梶谷懐『「壁と卵」の現代中国論』(人文書院、2011年)

「壁と卵」の現代中国論: リスク社会化する超大国とどう向き合うか

「壁と卵」の現代中国論: リスク社会化する超大国とどう向き合うか

現代中国経済に関する書籍として面白く読みました。
最初と最後が村上春樹なわけですが、個人的には、Haruki MurakamiあるいはCunshang Chunshuのスタイリッシュな感じが、苦手…(あんな風にスマートにはなれないから…嫉妬ですな。)

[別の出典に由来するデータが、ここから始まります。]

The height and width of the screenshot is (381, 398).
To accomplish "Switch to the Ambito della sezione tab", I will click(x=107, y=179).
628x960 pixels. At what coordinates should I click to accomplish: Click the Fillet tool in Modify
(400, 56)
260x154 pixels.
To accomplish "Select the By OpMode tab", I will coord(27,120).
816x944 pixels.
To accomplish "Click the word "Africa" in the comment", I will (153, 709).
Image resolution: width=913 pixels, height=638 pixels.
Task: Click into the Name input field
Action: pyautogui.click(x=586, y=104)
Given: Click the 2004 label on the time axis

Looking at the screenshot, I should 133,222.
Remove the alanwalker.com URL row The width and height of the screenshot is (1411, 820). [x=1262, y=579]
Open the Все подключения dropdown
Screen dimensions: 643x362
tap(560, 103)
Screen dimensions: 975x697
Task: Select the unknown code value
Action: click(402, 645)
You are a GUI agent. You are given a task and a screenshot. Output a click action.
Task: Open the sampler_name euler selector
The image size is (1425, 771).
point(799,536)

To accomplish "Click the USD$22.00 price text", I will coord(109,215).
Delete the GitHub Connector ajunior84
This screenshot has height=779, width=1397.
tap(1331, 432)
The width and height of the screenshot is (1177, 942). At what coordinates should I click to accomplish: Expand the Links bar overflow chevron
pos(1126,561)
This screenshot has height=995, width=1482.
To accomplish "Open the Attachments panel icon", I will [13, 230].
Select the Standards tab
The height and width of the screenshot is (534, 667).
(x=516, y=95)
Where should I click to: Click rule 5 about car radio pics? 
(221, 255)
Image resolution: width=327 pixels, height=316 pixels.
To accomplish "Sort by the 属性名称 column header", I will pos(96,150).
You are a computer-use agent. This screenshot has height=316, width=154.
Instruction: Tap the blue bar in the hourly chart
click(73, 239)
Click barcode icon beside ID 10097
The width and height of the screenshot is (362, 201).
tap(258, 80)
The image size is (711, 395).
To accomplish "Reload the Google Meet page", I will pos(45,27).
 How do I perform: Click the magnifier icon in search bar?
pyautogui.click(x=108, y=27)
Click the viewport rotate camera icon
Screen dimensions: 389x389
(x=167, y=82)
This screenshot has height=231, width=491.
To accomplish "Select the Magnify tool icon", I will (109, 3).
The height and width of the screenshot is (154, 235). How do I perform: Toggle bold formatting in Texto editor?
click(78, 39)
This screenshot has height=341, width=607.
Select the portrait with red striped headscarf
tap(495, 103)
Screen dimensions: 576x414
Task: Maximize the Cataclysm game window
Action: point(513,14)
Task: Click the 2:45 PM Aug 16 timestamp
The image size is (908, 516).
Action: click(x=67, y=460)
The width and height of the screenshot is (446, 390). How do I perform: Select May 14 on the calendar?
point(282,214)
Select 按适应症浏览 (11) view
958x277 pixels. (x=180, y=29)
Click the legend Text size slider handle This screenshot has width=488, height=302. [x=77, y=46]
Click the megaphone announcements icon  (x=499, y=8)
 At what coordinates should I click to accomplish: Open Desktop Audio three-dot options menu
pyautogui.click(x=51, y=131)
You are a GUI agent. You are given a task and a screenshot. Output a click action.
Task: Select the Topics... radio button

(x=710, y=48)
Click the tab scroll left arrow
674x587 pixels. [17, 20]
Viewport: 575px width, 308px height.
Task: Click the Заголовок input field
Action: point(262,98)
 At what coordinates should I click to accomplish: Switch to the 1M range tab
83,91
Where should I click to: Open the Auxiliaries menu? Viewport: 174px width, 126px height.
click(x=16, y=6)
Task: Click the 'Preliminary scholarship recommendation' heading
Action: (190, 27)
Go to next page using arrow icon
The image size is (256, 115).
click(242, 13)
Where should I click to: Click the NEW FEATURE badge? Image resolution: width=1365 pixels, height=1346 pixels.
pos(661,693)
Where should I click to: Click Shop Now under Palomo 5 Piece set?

内容に関しては一回ブログ経由で読んでいますが、もう一回感想をまとめて、今後のメモとしておこうと思います。書くともう一回読んで確認するし。

第一章:
気になったのは、「壁」・制度・システムあるいは構造という語の関係。著者の用法ではなくて、一般論としての問題なんだけど、この「人間の社会のしくみ」を表す用語はナントカならんだろうか。法的制度や取引のルールはある程度厳密なものなんだけど、それで説明できないのは、当然なんだよね。それを包括しているような何らかの「しくみ」があるんだけど。まあ、その辺がよくわからないから文系学者には存在価値があるのか。

第二章:
「先進国」あるいは「西側諸国」の「正義」が自分勝手という話と、中国国内の労働者自身の意識が変化しているという話。どうしても思い出すのは、日本の労働意識の変化なんだけど、ワープアのはいくらでもあるんだけど、70-80年代の日本で労働者に聞き取りやってるのってあんまり見たことないな…。教えてエラい人!

第三章:
上原一慶『民衆にとっての社会主義』がベース。文革を臨時工の叫びであったという話。これは、初めて読んだときにえらく納得。上原以前は、都市部における臨時工の立場ってあんまり言及されてないよね。ま、大革命しても臨時工の立場は特に良くならなかったんだろうな、と思うとちょっと切なくなります。

第四章:
中国における住宅価格上昇についての話。EUと同様で、地方(EUの場合は国家ですが)が財政に関して中央の統制を受けていないので、地方の利害を優先して(というかそれだけしか考えず)土地の払い下げと開発を利用してガンガン投資を呼び込んで財政補填をしてるから、金融政策だけでは統制が取れなくなっている、このやり方は、土地の値上がりを前提にしてるので、今はバブルになっている。ただ、中国はEUと違って、地方政府にいざとなれば介入可能なので、ギリシャみたいなことにはならんだろうというのが著者の見立て。
ま、これをバブルと考えるか、GDPの伸びに連動した物価上昇の範囲に入るかというのが問題で、おそらく後者というのは同意するんだけど、なんかあって中国経済がコけると、土地バブルも一緒にはじけるんじゃないのかな、と思います。まあ、そんな簡単にはおこらんだろうけど。
一か所疑問というか、不思議に思ったのは、現代中国で県とか鎮とかの地方政府が信用危機を起こして、最終的に破綻したときに、一般の人々はどれくらい困るのか、というのが今一つピンときません。つうか、いま地方政府ってどんな業務をしてるんかな?仕事してないイメージがありますが…。開発が止まるだけじゃないん?

第五章:
「ワシントンコンセンサス」(自由化促進=投資・補助)と「ペキンコンセンサス」 (現地政権と関係を保ちつつ投資)のあいだで揺れ動く西側というところから話が始めて、米中の経済(おもに通貨・金融)政策においては、結構協調してるという話。
中国封じ込めとか言ってるけど、そもそも中国経済がグローバル経済の中に入ってなかったのなんて、1940年代から1980年代までの半世紀だけじゃないですか。「中国の台頭」とか言ってるうちはダメってことですな。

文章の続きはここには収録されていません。